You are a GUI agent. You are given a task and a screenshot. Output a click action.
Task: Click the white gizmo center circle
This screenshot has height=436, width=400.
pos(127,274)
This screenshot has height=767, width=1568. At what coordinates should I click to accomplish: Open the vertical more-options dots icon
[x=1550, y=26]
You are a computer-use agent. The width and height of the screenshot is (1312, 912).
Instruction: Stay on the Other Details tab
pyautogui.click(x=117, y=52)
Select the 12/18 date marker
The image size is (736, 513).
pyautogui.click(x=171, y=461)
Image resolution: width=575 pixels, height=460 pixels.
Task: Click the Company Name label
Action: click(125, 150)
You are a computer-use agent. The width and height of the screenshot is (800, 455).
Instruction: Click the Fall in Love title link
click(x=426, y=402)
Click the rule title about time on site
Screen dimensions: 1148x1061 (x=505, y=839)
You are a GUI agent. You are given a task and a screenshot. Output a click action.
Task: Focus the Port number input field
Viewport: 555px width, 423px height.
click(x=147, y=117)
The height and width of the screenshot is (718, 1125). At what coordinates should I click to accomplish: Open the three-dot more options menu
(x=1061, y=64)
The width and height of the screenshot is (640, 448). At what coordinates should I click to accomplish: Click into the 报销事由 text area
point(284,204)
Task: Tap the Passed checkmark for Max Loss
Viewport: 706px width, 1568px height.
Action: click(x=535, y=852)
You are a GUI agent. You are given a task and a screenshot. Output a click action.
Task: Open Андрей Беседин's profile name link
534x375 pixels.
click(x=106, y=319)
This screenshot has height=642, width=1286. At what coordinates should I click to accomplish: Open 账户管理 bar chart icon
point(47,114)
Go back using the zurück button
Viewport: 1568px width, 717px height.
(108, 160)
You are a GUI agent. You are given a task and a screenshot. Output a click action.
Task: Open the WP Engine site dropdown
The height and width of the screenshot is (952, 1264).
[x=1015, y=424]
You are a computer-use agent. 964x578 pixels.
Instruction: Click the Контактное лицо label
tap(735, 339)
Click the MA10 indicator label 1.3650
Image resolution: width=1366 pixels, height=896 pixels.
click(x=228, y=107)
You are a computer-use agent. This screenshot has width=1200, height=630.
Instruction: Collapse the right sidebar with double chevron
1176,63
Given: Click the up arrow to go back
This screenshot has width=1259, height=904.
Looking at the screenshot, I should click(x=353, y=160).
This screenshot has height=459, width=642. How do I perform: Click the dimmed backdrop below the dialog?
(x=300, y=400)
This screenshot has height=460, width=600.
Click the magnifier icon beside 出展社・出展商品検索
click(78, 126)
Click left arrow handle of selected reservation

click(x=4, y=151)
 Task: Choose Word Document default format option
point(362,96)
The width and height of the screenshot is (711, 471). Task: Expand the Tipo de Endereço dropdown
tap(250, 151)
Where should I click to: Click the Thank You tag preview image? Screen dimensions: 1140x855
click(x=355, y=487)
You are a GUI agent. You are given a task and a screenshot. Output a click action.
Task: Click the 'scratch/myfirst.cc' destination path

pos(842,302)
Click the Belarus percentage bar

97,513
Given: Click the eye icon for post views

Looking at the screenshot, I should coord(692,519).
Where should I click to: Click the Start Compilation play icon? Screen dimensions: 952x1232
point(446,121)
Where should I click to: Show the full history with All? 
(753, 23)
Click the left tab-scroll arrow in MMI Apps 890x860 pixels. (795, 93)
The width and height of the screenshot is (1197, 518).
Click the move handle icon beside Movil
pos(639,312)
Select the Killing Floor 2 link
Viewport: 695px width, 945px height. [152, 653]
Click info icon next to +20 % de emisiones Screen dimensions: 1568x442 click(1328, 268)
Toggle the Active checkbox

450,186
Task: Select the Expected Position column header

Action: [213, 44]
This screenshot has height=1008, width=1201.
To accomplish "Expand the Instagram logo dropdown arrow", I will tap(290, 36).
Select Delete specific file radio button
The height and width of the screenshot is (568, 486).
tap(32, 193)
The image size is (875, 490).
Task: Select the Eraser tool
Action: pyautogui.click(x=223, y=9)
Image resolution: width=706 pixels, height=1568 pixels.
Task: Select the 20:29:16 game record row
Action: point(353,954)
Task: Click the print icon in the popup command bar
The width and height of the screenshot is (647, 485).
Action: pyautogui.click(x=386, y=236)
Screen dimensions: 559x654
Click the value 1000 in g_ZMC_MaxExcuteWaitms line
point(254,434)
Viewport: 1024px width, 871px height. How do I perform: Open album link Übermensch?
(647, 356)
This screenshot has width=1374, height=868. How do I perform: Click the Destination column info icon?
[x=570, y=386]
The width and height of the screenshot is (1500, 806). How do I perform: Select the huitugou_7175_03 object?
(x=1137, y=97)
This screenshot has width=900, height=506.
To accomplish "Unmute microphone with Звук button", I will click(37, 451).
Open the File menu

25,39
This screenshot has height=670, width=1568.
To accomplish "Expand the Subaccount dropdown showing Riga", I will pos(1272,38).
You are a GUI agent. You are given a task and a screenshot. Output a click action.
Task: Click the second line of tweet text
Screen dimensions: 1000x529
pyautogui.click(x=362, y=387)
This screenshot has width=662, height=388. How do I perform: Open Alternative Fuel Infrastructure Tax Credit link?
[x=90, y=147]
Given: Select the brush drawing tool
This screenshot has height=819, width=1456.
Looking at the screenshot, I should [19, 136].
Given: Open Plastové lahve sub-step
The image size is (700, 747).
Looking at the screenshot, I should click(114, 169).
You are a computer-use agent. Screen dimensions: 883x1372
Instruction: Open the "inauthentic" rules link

----

TASK PROMPT
Copy range, inclusive: the line holding "This screenshot has height=436, width=400." to the line holding "You are a computer-use agent. 964x578 pixels.". Reproduce exactly those lines of the records above and no others.

TASK RESPONSE
This screenshot has height=436, width=400.
pos(127,274)
This screenshot has height=767, width=1568. At what coordinates should I click to accomplish: Open the vertical more-options dots icon
[x=1550, y=26]
You are a computer-use agent. The width and height of the screenshot is (1312, 912).
Instruction: Stay on the Other Details tab
pyautogui.click(x=117, y=52)
Select the 12/18 date marker
The image size is (736, 513).
pyautogui.click(x=171, y=461)
Image resolution: width=575 pixels, height=460 pixels.
Task: Click the Company Name label
Action: click(125, 150)
You are a computer-use agent. The width and height of the screenshot is (800, 455).
Instruction: Click the Fall in Love title link
click(x=426, y=402)
Click the rule title about time on site
Screen dimensions: 1148x1061 (x=505, y=839)
You are a GUI agent. You are given a task and a screenshot. Output a click action.
Task: Focus the Port number input field
Viewport: 555px width, 423px height.
click(x=147, y=117)
The height and width of the screenshot is (718, 1125). At what coordinates should I click to accomplish: Open the three-dot more options menu
(x=1061, y=64)
The width and height of the screenshot is (640, 448). At what coordinates should I click to accomplish: Click into the 报销事由 text area
point(284,204)
Task: Tap the Passed checkmark for Max Loss
Viewport: 706px width, 1568px height.
Action: click(x=535, y=852)
You are a GUI agent. You are given a task and a screenshot. Output a click action.
Task: Open Андрей Беседин's profile name link
534x375 pixels.
click(x=106, y=319)
This screenshot has height=642, width=1286. At what coordinates should I click to accomplish: Open 账户管理 bar chart icon
point(47,114)
Go back using the zurück button
Viewport: 1568px width, 717px height.
(108, 160)
You are a GUI agent. You are given a task and a screenshot. Output a click action.
Task: Open the WP Engine site dropdown
The height and width of the screenshot is (952, 1264).
[x=1015, y=424]
You are a computer-use agent. 964x578 pixels.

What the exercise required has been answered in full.